[GIVEN DATA]:
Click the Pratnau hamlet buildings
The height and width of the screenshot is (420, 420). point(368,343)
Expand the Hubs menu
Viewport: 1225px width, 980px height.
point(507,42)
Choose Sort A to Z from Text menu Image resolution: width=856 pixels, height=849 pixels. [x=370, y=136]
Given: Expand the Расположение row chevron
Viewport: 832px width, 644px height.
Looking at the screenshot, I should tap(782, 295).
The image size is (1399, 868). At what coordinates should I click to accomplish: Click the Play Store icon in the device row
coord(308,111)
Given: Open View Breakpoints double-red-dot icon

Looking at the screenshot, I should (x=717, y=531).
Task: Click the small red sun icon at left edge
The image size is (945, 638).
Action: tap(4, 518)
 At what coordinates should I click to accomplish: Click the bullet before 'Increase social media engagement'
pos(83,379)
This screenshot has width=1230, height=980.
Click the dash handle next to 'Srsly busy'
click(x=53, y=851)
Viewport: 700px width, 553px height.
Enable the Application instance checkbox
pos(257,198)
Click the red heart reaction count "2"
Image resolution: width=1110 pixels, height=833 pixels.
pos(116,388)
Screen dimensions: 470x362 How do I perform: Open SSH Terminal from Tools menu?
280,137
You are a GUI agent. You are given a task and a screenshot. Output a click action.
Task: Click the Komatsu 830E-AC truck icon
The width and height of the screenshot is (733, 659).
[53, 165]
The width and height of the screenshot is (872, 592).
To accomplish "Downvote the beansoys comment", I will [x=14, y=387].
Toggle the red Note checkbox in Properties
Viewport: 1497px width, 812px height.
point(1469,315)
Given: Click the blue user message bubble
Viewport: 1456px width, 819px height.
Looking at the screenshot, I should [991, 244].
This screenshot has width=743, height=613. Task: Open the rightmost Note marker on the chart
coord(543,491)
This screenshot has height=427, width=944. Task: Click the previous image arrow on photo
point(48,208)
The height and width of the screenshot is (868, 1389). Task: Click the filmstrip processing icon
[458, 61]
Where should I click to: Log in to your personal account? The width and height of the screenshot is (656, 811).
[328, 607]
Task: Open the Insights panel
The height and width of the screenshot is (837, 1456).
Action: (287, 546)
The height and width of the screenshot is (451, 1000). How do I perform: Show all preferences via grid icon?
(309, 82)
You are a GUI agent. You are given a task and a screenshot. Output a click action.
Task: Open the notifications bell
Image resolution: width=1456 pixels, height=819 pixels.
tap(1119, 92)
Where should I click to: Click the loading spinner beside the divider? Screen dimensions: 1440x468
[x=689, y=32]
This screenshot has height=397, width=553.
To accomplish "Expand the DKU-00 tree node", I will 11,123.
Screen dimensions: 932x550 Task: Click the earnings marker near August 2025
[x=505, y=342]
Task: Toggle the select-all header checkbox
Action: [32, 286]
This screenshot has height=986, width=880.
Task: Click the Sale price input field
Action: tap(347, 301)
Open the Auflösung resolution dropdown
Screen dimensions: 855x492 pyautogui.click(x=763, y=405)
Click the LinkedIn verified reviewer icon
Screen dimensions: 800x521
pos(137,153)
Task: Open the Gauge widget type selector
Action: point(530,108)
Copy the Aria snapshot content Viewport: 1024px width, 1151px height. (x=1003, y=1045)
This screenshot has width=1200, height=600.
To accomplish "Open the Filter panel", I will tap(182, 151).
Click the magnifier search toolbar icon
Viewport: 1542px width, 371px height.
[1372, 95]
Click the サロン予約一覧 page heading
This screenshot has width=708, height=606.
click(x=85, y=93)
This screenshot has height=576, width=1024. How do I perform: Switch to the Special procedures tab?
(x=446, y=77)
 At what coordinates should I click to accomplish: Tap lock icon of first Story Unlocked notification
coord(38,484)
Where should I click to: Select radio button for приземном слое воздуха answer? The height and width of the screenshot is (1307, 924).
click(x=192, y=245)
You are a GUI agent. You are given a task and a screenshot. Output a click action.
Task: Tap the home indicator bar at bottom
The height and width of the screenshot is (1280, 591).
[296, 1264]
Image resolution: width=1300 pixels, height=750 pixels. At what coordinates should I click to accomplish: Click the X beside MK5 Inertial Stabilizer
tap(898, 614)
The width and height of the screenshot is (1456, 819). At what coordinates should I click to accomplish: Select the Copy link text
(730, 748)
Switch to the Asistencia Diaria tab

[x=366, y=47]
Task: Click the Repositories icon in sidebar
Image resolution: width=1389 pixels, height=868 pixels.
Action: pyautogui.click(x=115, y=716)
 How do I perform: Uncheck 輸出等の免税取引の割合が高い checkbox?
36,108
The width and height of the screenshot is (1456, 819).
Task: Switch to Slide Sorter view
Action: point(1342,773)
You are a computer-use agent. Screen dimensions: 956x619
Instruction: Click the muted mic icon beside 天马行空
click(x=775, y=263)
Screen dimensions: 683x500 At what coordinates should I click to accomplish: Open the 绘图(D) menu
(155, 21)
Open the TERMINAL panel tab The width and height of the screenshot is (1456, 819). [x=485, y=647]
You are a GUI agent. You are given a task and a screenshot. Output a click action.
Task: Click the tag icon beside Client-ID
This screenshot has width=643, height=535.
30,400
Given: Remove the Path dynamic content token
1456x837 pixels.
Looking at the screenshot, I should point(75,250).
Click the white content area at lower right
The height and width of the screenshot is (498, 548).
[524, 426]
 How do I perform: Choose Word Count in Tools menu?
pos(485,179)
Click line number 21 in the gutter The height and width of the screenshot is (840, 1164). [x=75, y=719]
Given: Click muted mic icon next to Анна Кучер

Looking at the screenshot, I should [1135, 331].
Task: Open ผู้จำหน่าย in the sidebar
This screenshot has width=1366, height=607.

[GOAL OF THE EXERCISE]: Copy every one of the lines above without changing anything.

[EXERCISE RESPONSE]:
Click the Pratnau hamlet buildings
The height and width of the screenshot is (420, 420). point(368,343)
Expand the Hubs menu
Viewport: 1225px width, 980px height.
point(507,42)
Choose Sort A to Z from Text menu Image resolution: width=856 pixels, height=849 pixels. [x=370, y=136]
Given: Expand the Расположение row chevron
Viewport: 832px width, 644px height.
Looking at the screenshot, I should tap(782, 295).
The image size is (1399, 868). At what coordinates should I click to accomplish: Click the Play Store icon in the device row
coord(308,111)
Given: Open View Breakpoints double-red-dot icon

Looking at the screenshot, I should (x=717, y=531).
Task: Click the small red sun icon at left edge
The image size is (945, 638).
Action: tap(4, 518)
 At what coordinates should I click to accomplish: Click the bullet before 'Increase social media engagement'
pos(83,379)
This screenshot has width=1230, height=980.
Click the dash handle next to 'Srsly busy'
click(x=53, y=851)
Viewport: 700px width, 553px height.
Enable the Application instance checkbox
pos(257,198)
Click the red heart reaction count "2"
Image resolution: width=1110 pixels, height=833 pixels.
pos(116,388)
Screen dimensions: 470x362 How do I perform: Open SSH Terminal from Tools menu?
280,137
You are a GUI agent. You are given a task and a screenshot. Output a click action.
Task: Click the Komatsu 830E-AC truck icon
The width and height of the screenshot is (733, 659).
[53, 165]
The width and height of the screenshot is (872, 592).
To accomplish "Downvote the beansoys comment", I will [x=14, y=387].
Toggle the red Note checkbox in Properties
Viewport: 1497px width, 812px height.
point(1469,315)
Given: Click the blue user message bubble
Viewport: 1456px width, 819px height.
Looking at the screenshot, I should [991, 244].
This screenshot has width=743, height=613. Task: Open the rightmost Note marker on the chart
coord(543,491)
This screenshot has height=427, width=944. Task: Click the previous image arrow on photo
point(48,208)
The height and width of the screenshot is (868, 1389). Task: Click the filmstrip processing icon
[458, 61]
Where should I click to: Log in to your personal account? The width and height of the screenshot is (656, 811).
[328, 607]
Task: Open the Insights panel
The height and width of the screenshot is (837, 1456).
Action: (287, 546)
The height and width of the screenshot is (451, 1000). How do I perform: Show all preferences via grid icon?
(309, 82)
You are a GUI agent. You are given a task and a screenshot. Output a click action.
Task: Open the notifications bell
Image resolution: width=1456 pixels, height=819 pixels.
tap(1119, 92)
Where should I click to: Click the loading spinner beside the divider? Screen dimensions: 1440x468
[x=689, y=32]
This screenshot has height=397, width=553.
To accomplish "Expand the DKU-00 tree node", I will 11,123.
Screen dimensions: 932x550 Task: Click the earnings marker near August 2025
[x=505, y=342]
Task: Toggle the select-all header checkbox
Action: [32, 286]
This screenshot has height=986, width=880.
Task: Click the Sale price input field
Action: tap(347, 301)
Open the Auflösung resolution dropdown
Screen dimensions: 855x492 pyautogui.click(x=763, y=405)
Click the LinkedIn verified reviewer icon
Screen dimensions: 800x521
pos(137,153)
Task: Open the Gauge widget type selector
Action: point(530,108)
Copy the Aria snapshot content Viewport: 1024px width, 1151px height. (x=1003, y=1045)
This screenshot has width=1200, height=600.
To accomplish "Open the Filter panel", I will tap(182, 151).
Click the magnifier search toolbar icon
Viewport: 1542px width, 371px height.
[1372, 95]
Click the サロン予約一覧 page heading
This screenshot has width=708, height=606.
click(x=85, y=93)
This screenshot has height=576, width=1024. How do I perform: Switch to the Special procedures tab?
(x=446, y=77)
 At what coordinates should I click to accomplish: Tap lock icon of first Story Unlocked notification
coord(38,484)
Where should I click to: Select radio button for приземном слое воздуха answer? The height and width of the screenshot is (1307, 924).
click(x=192, y=245)
You are a GUI agent. You are given a task and a screenshot. Output a click action.
Task: Tap the home indicator bar at bottom
The height and width of the screenshot is (1280, 591).
[296, 1264]
Image resolution: width=1300 pixels, height=750 pixels. At what coordinates should I click to accomplish: Click the X beside MK5 Inertial Stabilizer
tap(898, 614)
The width and height of the screenshot is (1456, 819). At what coordinates should I click to accomplish: Select the Copy link text
(730, 748)
Switch to the Asistencia Diaria tab

[x=366, y=47]
Task: Click the Repositories icon in sidebar
Image resolution: width=1389 pixels, height=868 pixels.
Action: pyautogui.click(x=115, y=716)
 How do I perform: Uncheck 輸出等の免税取引の割合が高い checkbox?
36,108
The width and height of the screenshot is (1456, 819).
Task: Switch to Slide Sorter view
Action: point(1342,773)
You are a computer-use agent. Screen dimensions: 956x619
Instruction: Click the muted mic icon beside 天马行空
click(x=775, y=263)
Screen dimensions: 683x500 At what coordinates should I click to accomplish: Open the 绘图(D) menu
(155, 21)
Open the TERMINAL panel tab The width and height of the screenshot is (1456, 819). [x=485, y=647]
You are a GUI agent. You are given a task and a screenshot. Output a click action.
Task: Click the tag icon beside Client-ID
This screenshot has width=643, height=535.
30,400
Given: Remove the Path dynamic content token
1456x837 pixels.
Looking at the screenshot, I should point(75,250).
Click the white content area at lower right
The height and width of the screenshot is (498, 548).
[524, 426]
 How do I perform: Choose Word Count in Tools menu?
pos(485,179)
Click line number 21 in the gutter The height and width of the screenshot is (840, 1164). [x=75, y=719]
Given: Click muted mic icon next to Анна Кучер

Looking at the screenshot, I should [1135, 331].
Task: Open ผู้จำหน่าย in the sidebar
This screenshot has width=1366, height=607.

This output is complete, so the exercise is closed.